The study aimed to determine whether heterozygous BDNF-deficient (BDNF-knockout, SD-BDNF) rats exhibit pathological changes in the myocardium and to assess whether a 5-week moderate-intensity endurance training program can reverse adverse changes in the heart muscle.

METHODS

Experiments were conducted on four groups of rats: control wild-type, control BDNF knockout, trained wild-type and trained BDNF knockout. Knockout rats were selected due to the presence of symptoms resembling metabolic syndrome in serum and liver while 5-week moderate endurance training was used as an intervention targeted at restoring heart function. Measurements of BDNF/Trk-B concentrations and molecules levels and activities, such as cardiac specific enzymes like creatine kinase and creatine kinase myocardial band, lipids as total cholesterol, low-density lipoprotein and triglycerides, metabolic enzymes including alanine aminotransferase, aspartate aminotransferase, gamma-glutamyl transferase and lactate dehydrogenase and interleukin-1 were carried out in myocardium homogenates.

RESULTS

In BDNF-deficient rats, the myocardium showed significantly reduced lipid concentrations, decreased metabolic and cardiac enzyme activity, and elevated Trk-B levels, all of which are indicative of myocardial ischemia or hypoxia. These changes in critical biomarkers were consistent with those earlier observed in the livers of BDNF-deficient rats, suggesting a link between the liver and cardiac function.

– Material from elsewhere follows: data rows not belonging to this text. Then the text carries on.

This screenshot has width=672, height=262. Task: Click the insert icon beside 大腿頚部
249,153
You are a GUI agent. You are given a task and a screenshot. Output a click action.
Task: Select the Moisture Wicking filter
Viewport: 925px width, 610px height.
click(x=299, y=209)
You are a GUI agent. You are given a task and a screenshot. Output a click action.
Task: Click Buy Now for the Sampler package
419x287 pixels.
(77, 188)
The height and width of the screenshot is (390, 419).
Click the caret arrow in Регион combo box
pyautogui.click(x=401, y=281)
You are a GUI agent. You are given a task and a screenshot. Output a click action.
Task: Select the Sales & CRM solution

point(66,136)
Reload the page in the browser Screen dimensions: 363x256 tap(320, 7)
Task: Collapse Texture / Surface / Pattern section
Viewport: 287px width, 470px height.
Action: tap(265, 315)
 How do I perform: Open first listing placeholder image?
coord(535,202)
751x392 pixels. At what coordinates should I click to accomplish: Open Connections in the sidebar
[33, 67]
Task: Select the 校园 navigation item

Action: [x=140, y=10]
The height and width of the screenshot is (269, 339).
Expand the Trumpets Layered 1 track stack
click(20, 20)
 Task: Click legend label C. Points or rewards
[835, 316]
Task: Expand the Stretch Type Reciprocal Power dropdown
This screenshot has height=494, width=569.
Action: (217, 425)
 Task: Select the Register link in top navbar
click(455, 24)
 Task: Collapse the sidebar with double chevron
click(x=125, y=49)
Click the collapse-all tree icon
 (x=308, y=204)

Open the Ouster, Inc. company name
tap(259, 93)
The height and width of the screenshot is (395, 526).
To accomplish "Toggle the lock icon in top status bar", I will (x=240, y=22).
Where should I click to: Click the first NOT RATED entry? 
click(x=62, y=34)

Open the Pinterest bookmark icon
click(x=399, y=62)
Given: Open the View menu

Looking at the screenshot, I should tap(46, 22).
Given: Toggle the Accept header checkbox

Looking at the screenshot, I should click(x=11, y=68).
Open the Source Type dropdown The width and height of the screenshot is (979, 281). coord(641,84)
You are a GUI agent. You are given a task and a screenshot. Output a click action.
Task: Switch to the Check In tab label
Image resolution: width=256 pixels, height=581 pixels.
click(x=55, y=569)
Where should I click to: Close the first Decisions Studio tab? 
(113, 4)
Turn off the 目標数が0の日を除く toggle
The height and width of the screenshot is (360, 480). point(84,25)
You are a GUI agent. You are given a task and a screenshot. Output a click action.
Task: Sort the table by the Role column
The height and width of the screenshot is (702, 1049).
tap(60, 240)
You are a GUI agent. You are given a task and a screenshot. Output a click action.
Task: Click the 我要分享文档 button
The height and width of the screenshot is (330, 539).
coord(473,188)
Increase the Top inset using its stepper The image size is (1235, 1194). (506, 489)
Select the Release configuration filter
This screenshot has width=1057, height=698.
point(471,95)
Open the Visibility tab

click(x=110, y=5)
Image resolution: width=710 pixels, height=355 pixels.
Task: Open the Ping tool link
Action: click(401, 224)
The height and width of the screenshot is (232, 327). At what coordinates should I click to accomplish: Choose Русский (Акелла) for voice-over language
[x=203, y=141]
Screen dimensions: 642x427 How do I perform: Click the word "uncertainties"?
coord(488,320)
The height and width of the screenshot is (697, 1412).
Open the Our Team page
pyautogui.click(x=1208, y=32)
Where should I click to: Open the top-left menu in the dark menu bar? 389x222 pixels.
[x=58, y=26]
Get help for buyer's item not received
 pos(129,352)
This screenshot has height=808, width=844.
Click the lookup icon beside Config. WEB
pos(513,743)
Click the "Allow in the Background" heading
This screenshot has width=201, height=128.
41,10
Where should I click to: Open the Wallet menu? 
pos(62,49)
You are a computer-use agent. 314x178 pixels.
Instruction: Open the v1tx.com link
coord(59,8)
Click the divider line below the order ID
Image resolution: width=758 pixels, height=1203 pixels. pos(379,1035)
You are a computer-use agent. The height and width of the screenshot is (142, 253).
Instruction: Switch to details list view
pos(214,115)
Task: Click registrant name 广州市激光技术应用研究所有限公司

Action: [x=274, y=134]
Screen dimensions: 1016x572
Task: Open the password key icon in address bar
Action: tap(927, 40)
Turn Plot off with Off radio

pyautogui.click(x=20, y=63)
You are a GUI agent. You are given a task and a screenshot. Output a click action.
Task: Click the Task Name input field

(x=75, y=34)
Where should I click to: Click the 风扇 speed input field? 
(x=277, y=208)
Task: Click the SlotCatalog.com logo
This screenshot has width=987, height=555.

Moderate endurance training led to an increase in creatine kinase activity in the myocardium of trained rats, suggesting increased production and utilization of energy required for myocardial contraction in trained wild-type and knockout populations of rats.

DISCUSSION

BDNF-deficient rats exhibited numerous myocardial abnormalities, most of which were not reversible after moderate-intensity endurance training. These findings provide a basis for a deeper understanding of the mechanisms underlying myocardial disorders in BDNF-deficient rats, which appear to be a suitable model for studying various aspects of metabolic disorders.